Last weekend ESPN featured an article by Buster Olney that was blurbed as something like "Think the Red Sox are the same when Manny slumps? Check the stats!" Two days later I am unable to find Olney's wisdom on the garish abomination that is the ESPN site, so you'll have to imagine your own link.
If you are impressed by the idea that a team's fate might be linked to its best hitter, also try to imagine these other pearls of wisdom:
"Don't think America's economy slumps when California is in a recession? Check the numbers!"
"Don't think people lose weight when their legs are amputated? See these statistics!"
Such drivel is why ESPN is hardly worth reading anymore.

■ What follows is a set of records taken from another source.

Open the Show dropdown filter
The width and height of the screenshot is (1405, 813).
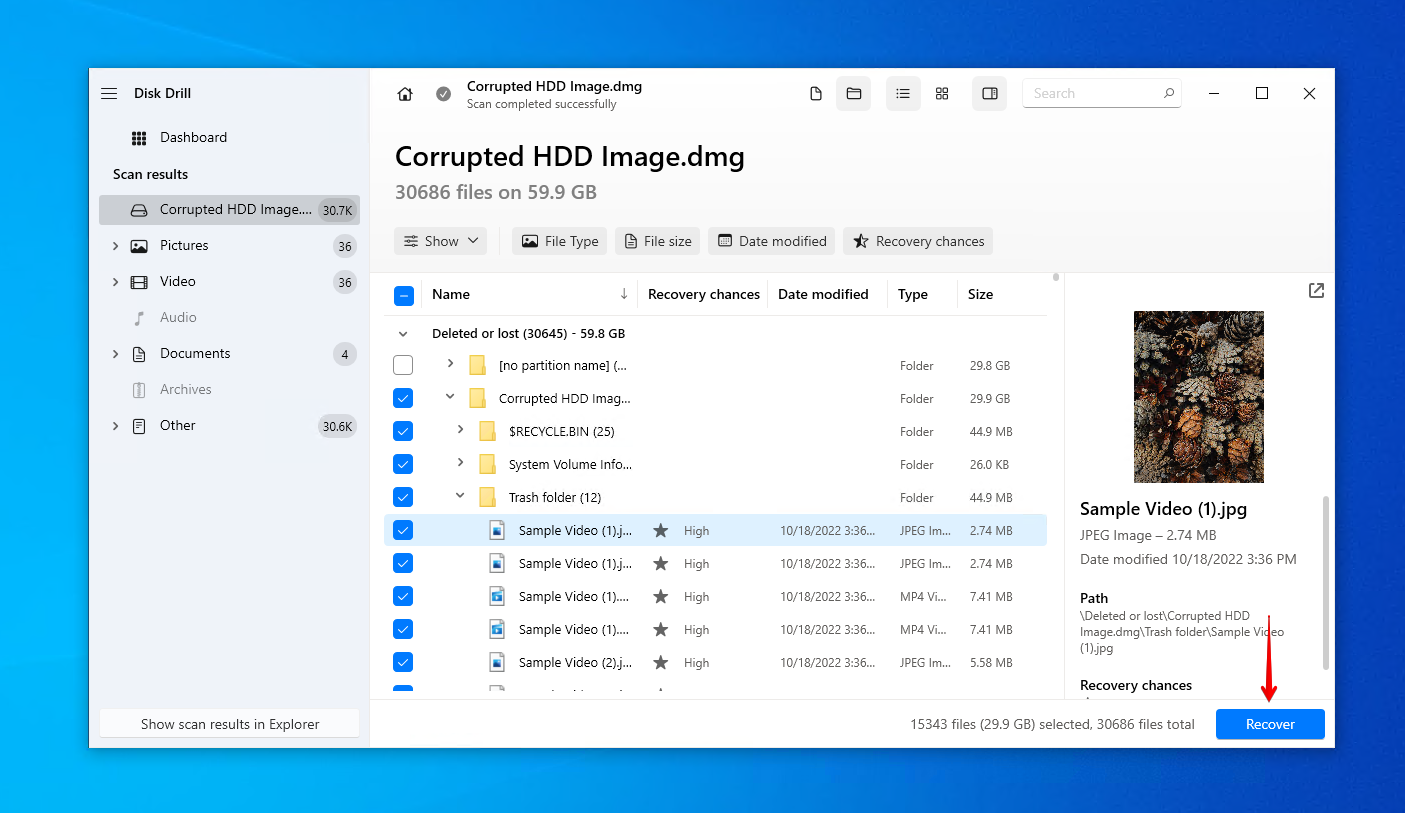(440, 241)
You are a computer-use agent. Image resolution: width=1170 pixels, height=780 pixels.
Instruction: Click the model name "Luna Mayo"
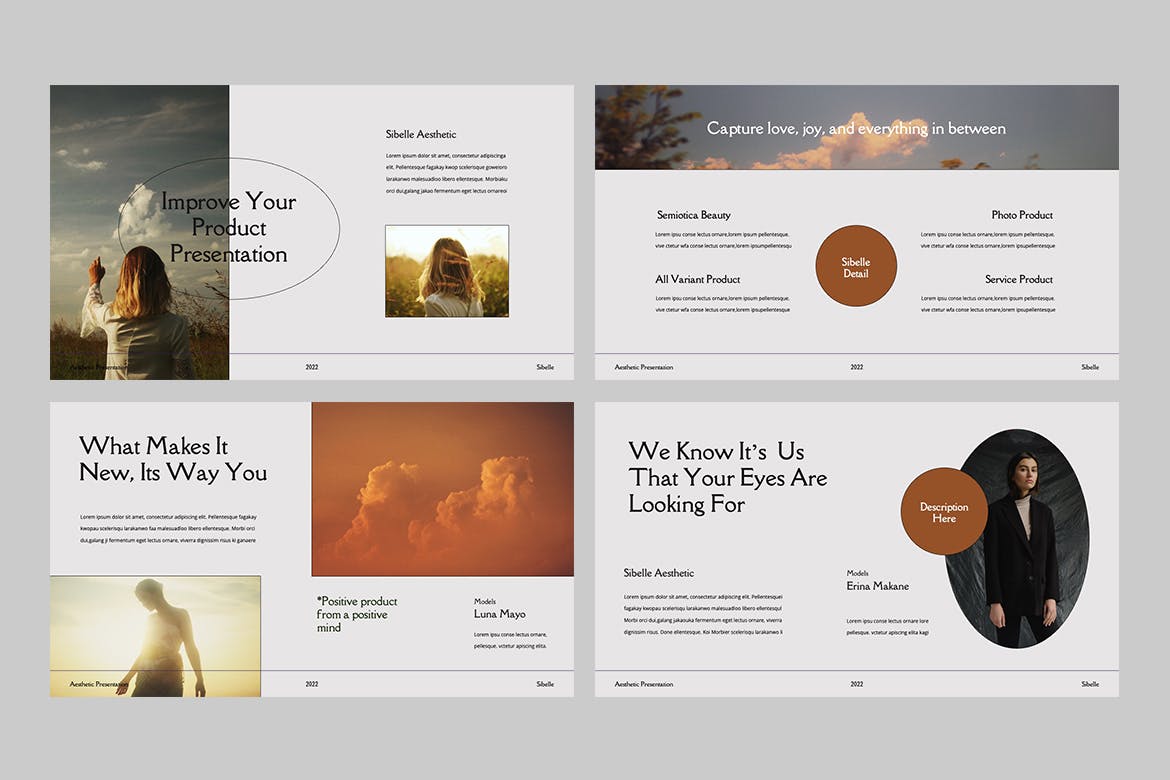(499, 614)
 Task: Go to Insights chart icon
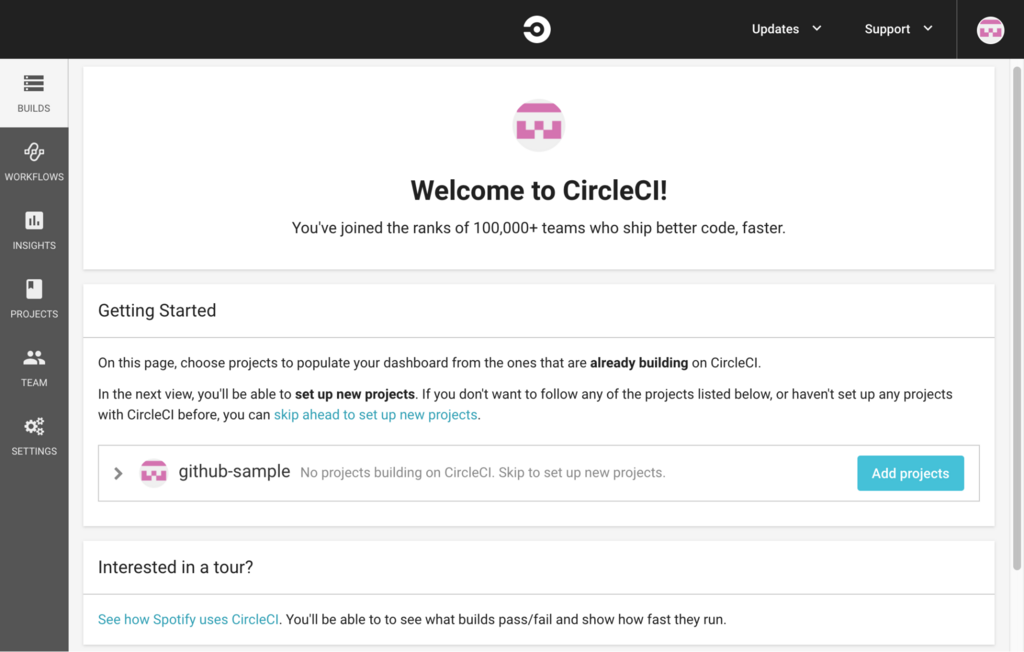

However there are still a few people who can write, one example being David Schoenfield's all-time worst hitting
baseball players by position:
... I've culled the worst hitters since 1950 and come up with the real worst lineup of all-time, a collection of hitters who need more than one flare a week, more than a gork or a ground ball with eyes or a few dying quails to make them good major-league hitters.

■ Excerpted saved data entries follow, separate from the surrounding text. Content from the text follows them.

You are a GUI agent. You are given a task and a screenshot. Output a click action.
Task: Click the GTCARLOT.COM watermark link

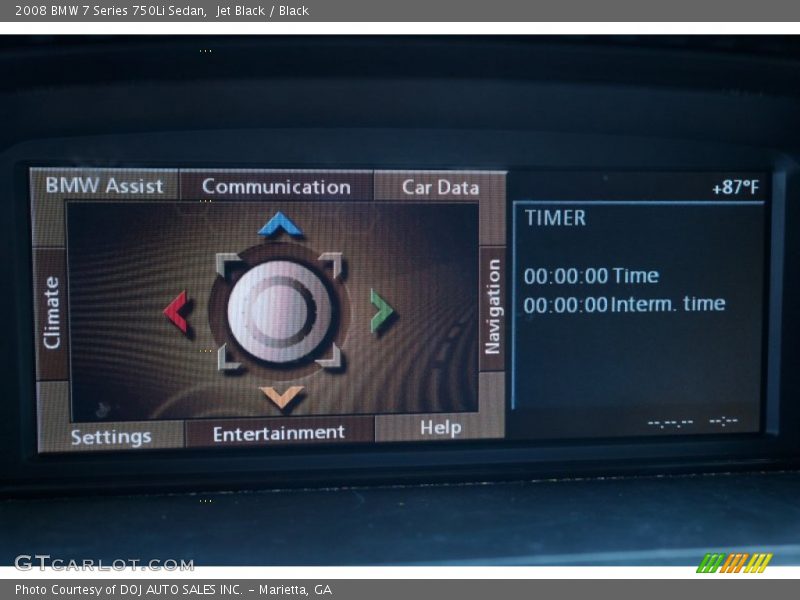[x=104, y=564]
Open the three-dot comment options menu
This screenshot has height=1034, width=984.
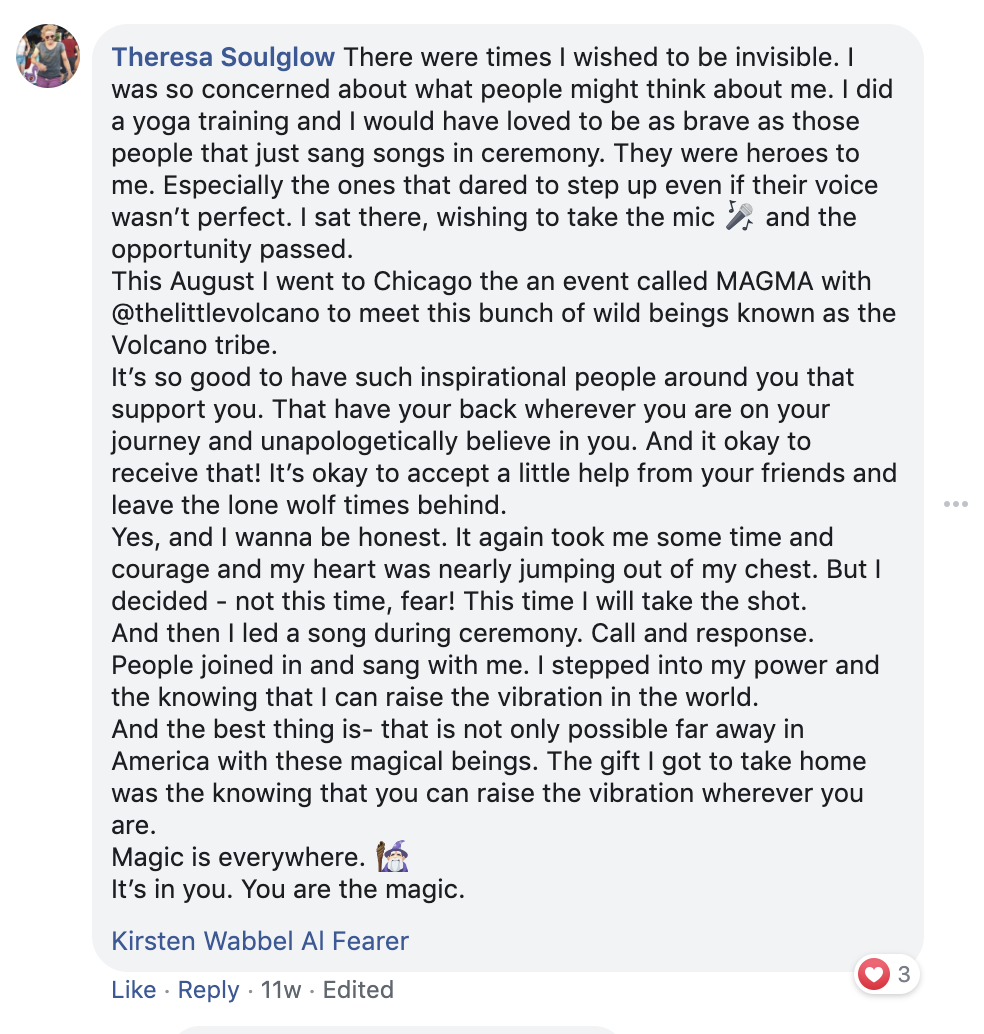point(955,504)
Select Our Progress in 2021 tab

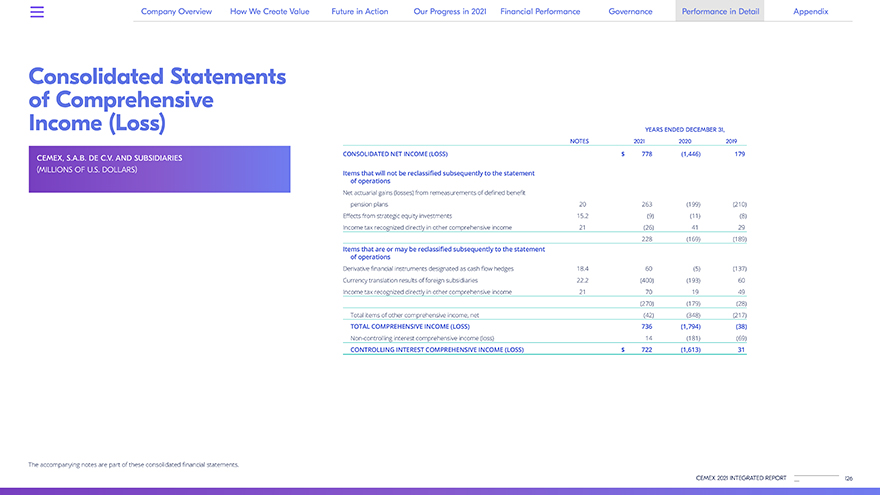(x=449, y=11)
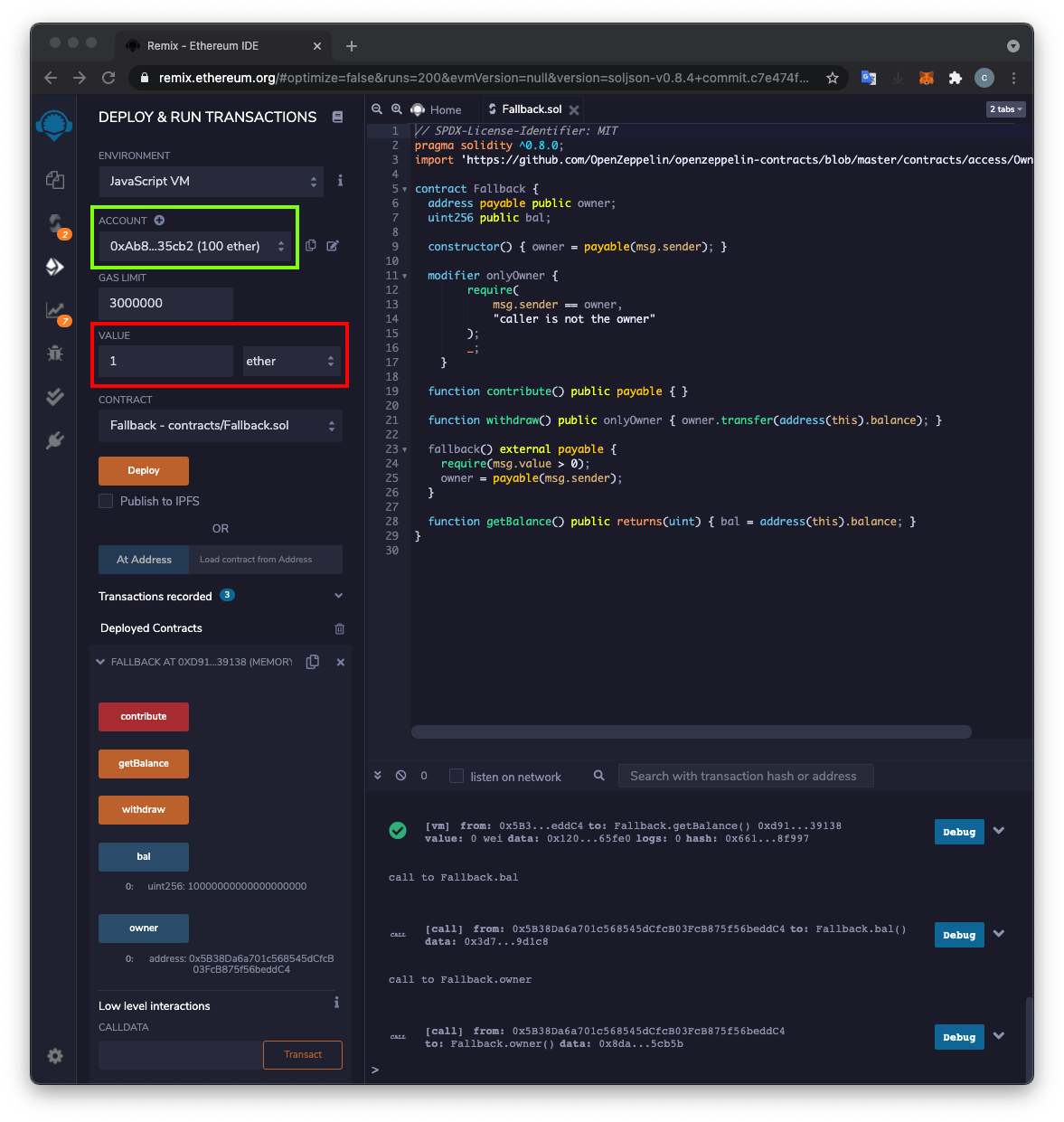Toggle the listen on network checkbox
Screen dimensions: 1064x1122
457,777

To make this a little more fun, in order to qualify for this team the player must have had 2,000 career plate appearances in the majors ...
7. SS Bobby Wine, 1960-72
3,172 AB, 30 HR, .215 AVG, .264 OBP, .286 SLG, adjusted OPS of 55
No wonder pitchers like Drysdale, Koufax, Seaver, Carlton and Gibson were able to put up such great numbers in the '60s and '70s -- every team had a guy like Bobby Wine, Hal Lanier, Gene Michael, Dal Maxvill, Don Kessinger or Sandy Alomar who couldn't hit a lick … guys with low average, no power and no ability to draw walks. It was like a league full of Willie Bloomquists.